== Your task ==
Copy the passage of the sale-leaseback article that begins with "From where I" and stops after "the cap stack.", and substitute "capital stack" for "cap stack".

== Article ==
• • • • •
Key Takeaways
· Lenders can still lend, and deals can still get done even amid higher rates and tougher terms.
· SLBs remain a great financing tool in all economic climates.
· Expect a very active second half of 2023.
While many are predicting hard times ahead for commercial real estate – and those that finance it – sale leasebacks (SLBs) clocked in with record volume in 2022. As ConnectCRE reported: “Robust 2022 dealmaking was driven by multiple factors including the prior year’s record M&A activity, buyers’ strong appetite to deploy capital, and SLB’s attractive cost compared to other forms of capital.”
A similar trend seems to be playing out in Europe. As a recent Jones Lang Lasalle report stated, corporate disposals of real estate in EMEA in 2022 are well ahead of its historical 10-year average. “Our analysis shows that the sale and leaseback of owned properties remain an attractive and viable route to raising capital, providing both considerable operational flexibility as well as an exit route for surplus assets,” JLL stated.
From where I sit, volume was definitely up from an activity standpoint, even if the deals getting done were at a higher cost of capital. The volume trend is largely driven by SLBs remaining an attractive alternative to bank financing, especially when they’re used for financing M&A deals. We’re working on more SLBs in conjunction with M&A deals in which the sponsor’s traditional lenders are pulling back substantially on their terms, and lending more than a full turn (less leverage) for example, than where they were lending before. This leaves a gap in the cap stack.
• • • • •
Click-target data
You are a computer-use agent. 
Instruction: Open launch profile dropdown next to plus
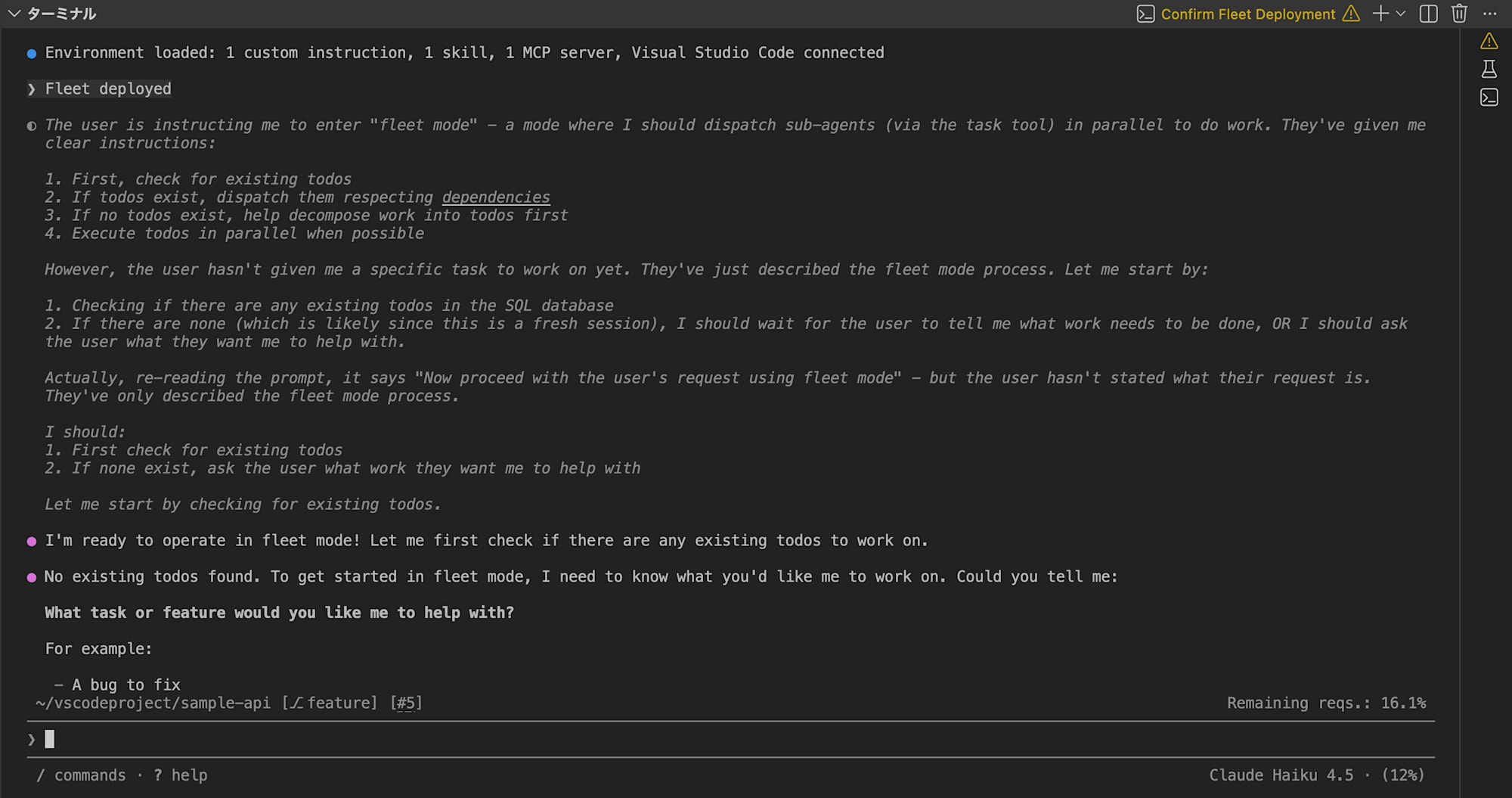(x=1401, y=14)
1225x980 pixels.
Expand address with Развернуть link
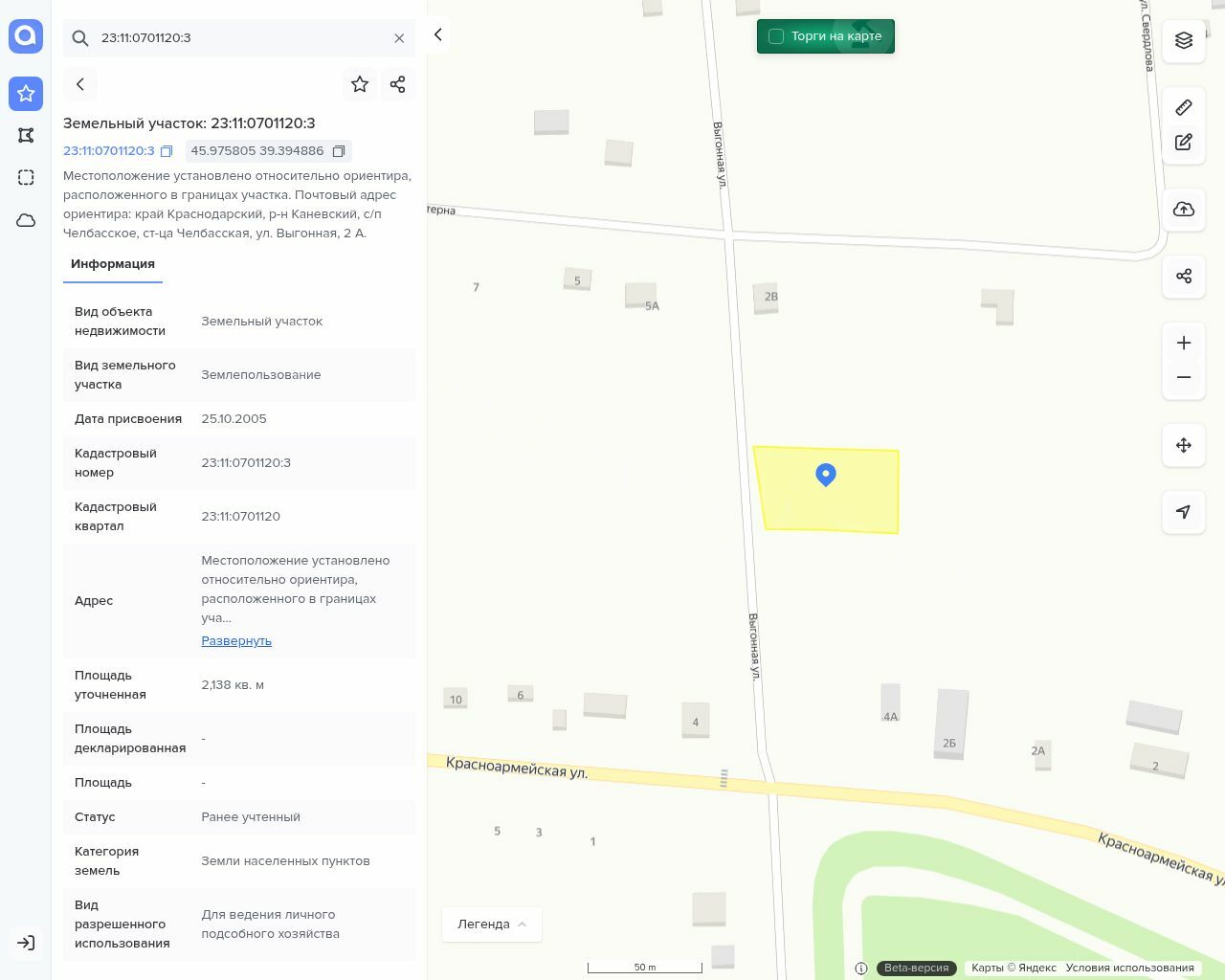tap(236, 640)
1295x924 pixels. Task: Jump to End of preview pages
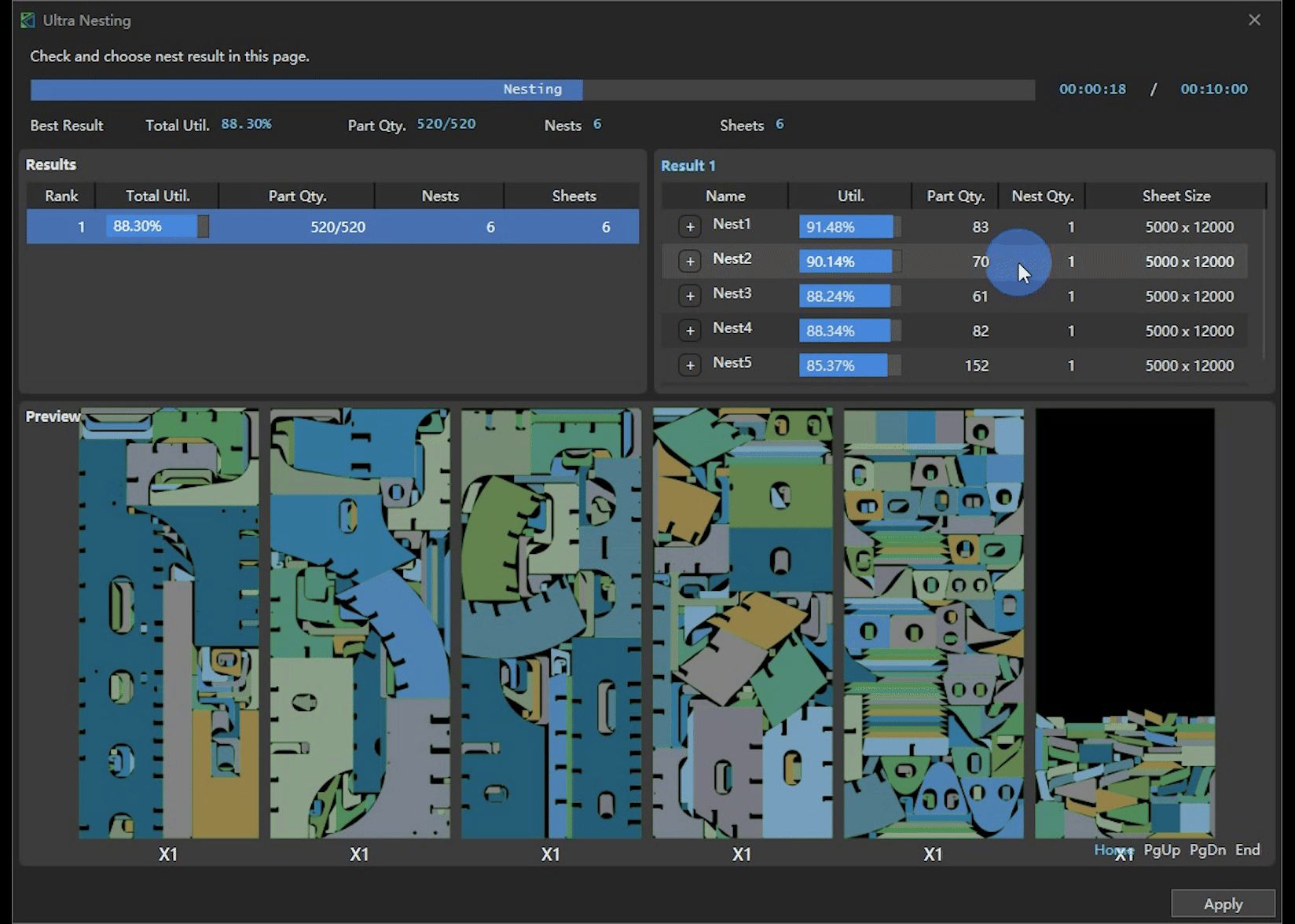click(1247, 849)
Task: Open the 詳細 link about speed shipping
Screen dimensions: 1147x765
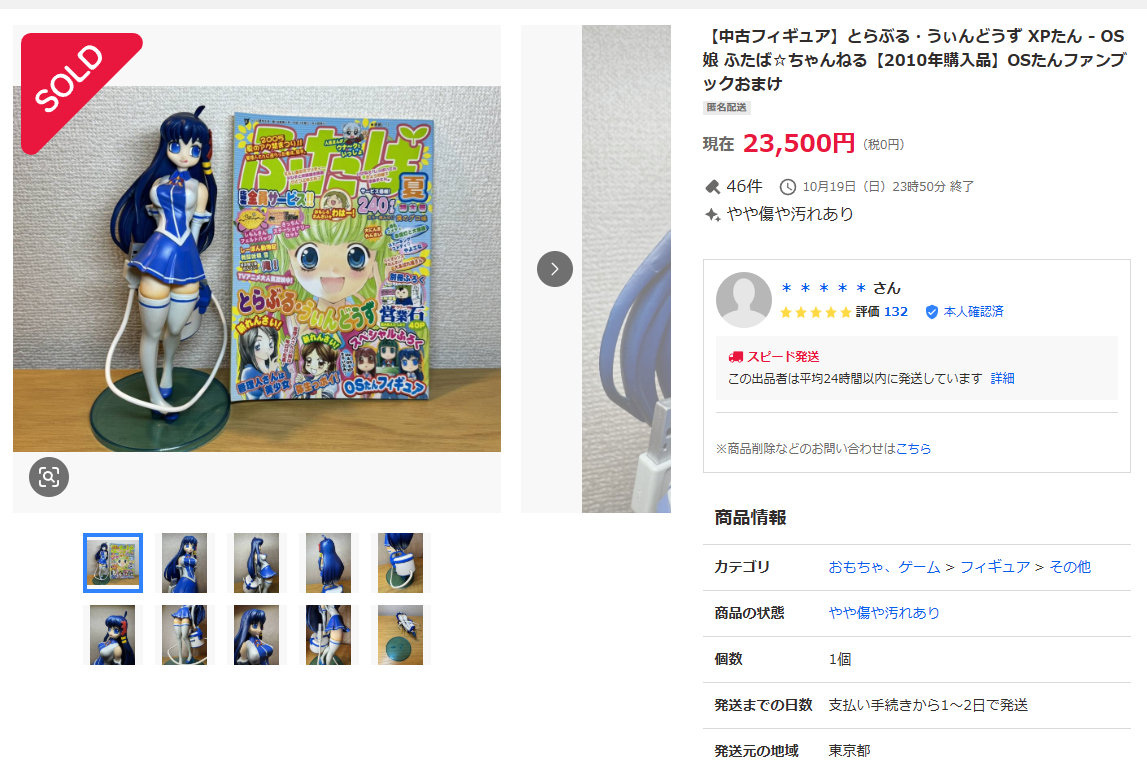Action: pos(1002,378)
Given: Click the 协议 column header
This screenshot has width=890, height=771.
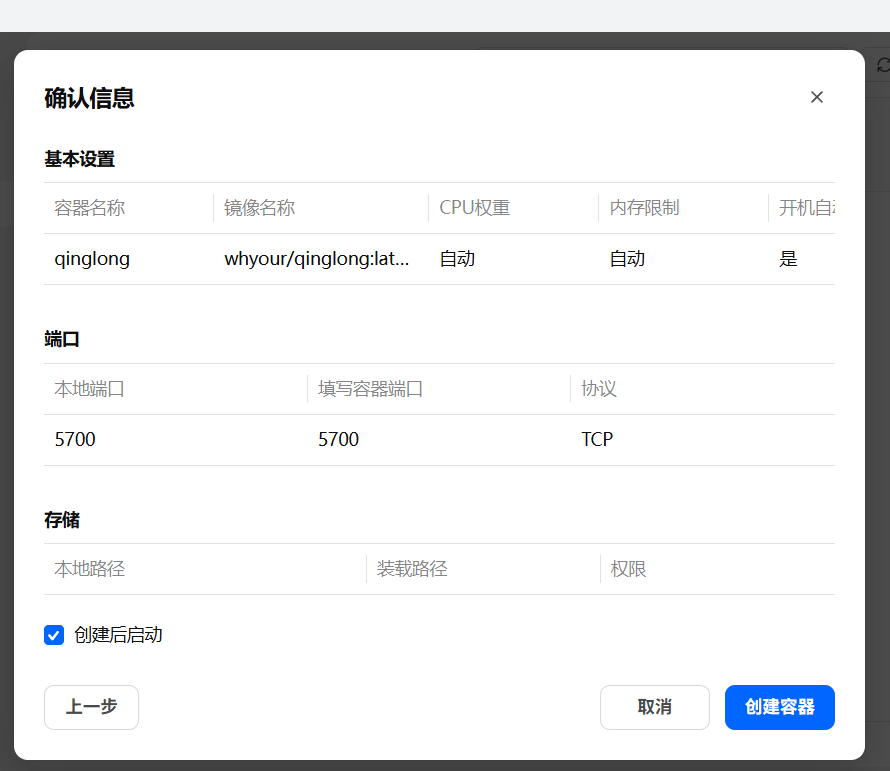Looking at the screenshot, I should tap(599, 389).
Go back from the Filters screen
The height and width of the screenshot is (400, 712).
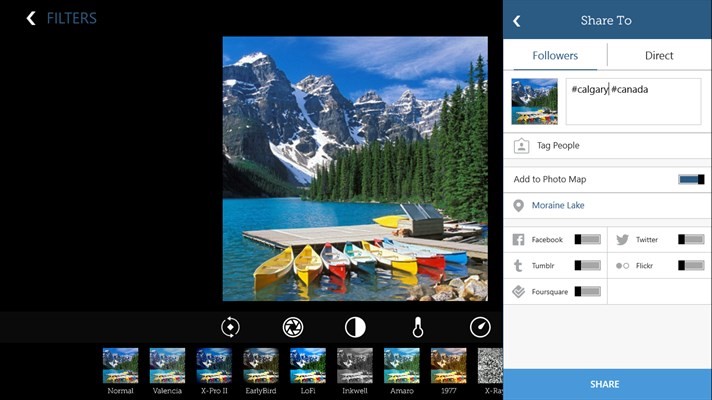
• • • • •
== Result for this task ==
From where I sit, volume was definitely up from an activity standpoint, even if the deals getting done were at a higher cost of capital. The volume trend is largely driven by SLBs remaining an attractive alternative to bank financing, especially when they’re used for financing M&A deals. We’re working on more SLBs in conjunction with M&A deals in which the sponsor’s traditional lenders are pulling back substantially on their terms, and lending more than a full turn (less leverage) for example, than where they were lending before. This leaves a gap in the capital stack.